## BEGIN Extracted text
That is the idea. It is no longer the reality.
In the past two decades, sports has become an investment to many parents, one that they believe could lead to a college scholarship, even though the odds are bleak. Parents now start their kids in sports as toddlers, jockey to get them on elite travel teams, and spend small fortunes on private coaching, expensive equipment, swag and travel to tournaments.
Youth sports is the new keeping up with the Joneses.
“The parents try to one-up each other,” said Tony Korson, founder of Koa Sports, a nonprofit sports league in Montgomery County that tries to provide an alternative to the youth sports status quo, with trained coaches and encouragement of multiple sports. “You get one parent who says, ‘I traveled to Tennessee for a tournament.’ Another says, ‘Well I flew to California.’ And then, ‘Oh my son is going to Puerto Rico.’ ”
Some parents — usually those on the outside — look at the situation with astonishment.
“What I want to know is why there are so many families that are into travel sports?” asked one poster on DC Urban Moms and Dads, a popular online chat board. Someone answered: “Honestly I think there are many parents who like it,” adding, “in their own mind they are thrilled at their son being an ‘elite’ athlete.” Another person replied: “What playing a travel/club sport can do is take a kid who is a decent athlete and give them a leg up.”
## END Extracted text
## BEGIN Data lines
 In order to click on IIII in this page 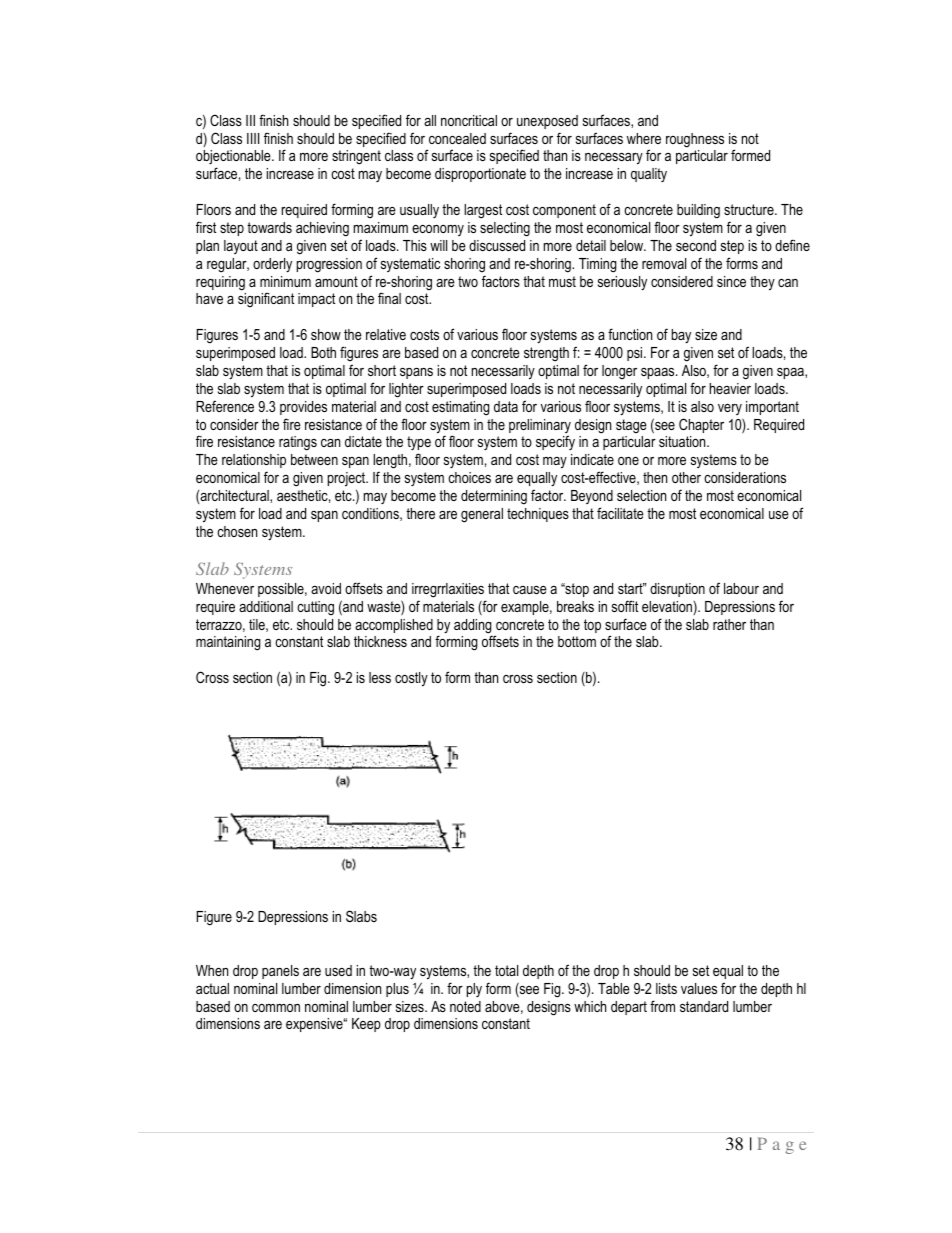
## END Data lines
Carry on the piece about parents' spending on youth sports, starting after its last sentence.

But nobody bothered to ask the kids what they wanted. Now, researchers are beginning to survey children. Not unsurprisingly, they have a different idea of what youth sports should be.
Amanda Visek, an exercise science professor at George Washington University, recently surveyed nearly 150 children about what they found fun about sports. (Her sample included kids who play travel and recreational sports.) The kids identified 81 factors contributing to their happiness.
Number 48: winning.
Also low on the list: playing in tournaments, cool uniforms and expensive equipment. High on the list: positive team dynamics, trying hard, positive coaching and learning. Whenever Visek presents her findings to win-hungry parents and coaches, there is a lot of pushback.
“They don’t want to believe it,” she said.
Yet the No. 1 reason why kids quit sports is that it’s no longer fun.
This is how youth sports looks now: The most talented kids play on travel teams beginning at age 7 (or sometimes younger), even though many athletes bloom much later; the best coaches (often dads who are former college athletes) manage travel teams, leaving rec leagues with helpful but less knowledgeable parents in charge; and coaches of elite teams pressure kids to play only one sport (the one they are coaching), even though studies show this leads to injuries, burnout and athletes who aren’t well rounded.
Particularly with specialization, parents believe they are making the right choice in pursuit of a scholarship.
“I’m done trying to tell parents that the odds are against them,” said Hyman, the GW professor. “That’s a loser’s game. They don’t want to believe that. The better approach is to tell them that what they’re doing is not helping you reach your goal.”
Those who study the issue are more worried about the millions of kids who just want to play sports for fun but get the least attention.
“The rec leagues become much less sustainable,” said Tom Farrey, a sportswriter running the Aspen Institute’s initiative on youth sports. “These kids kind of know they are second-class, and they check out quickly. The quality of coaching isn’t as good. The kids fall behind. It becomes a compounding effect.”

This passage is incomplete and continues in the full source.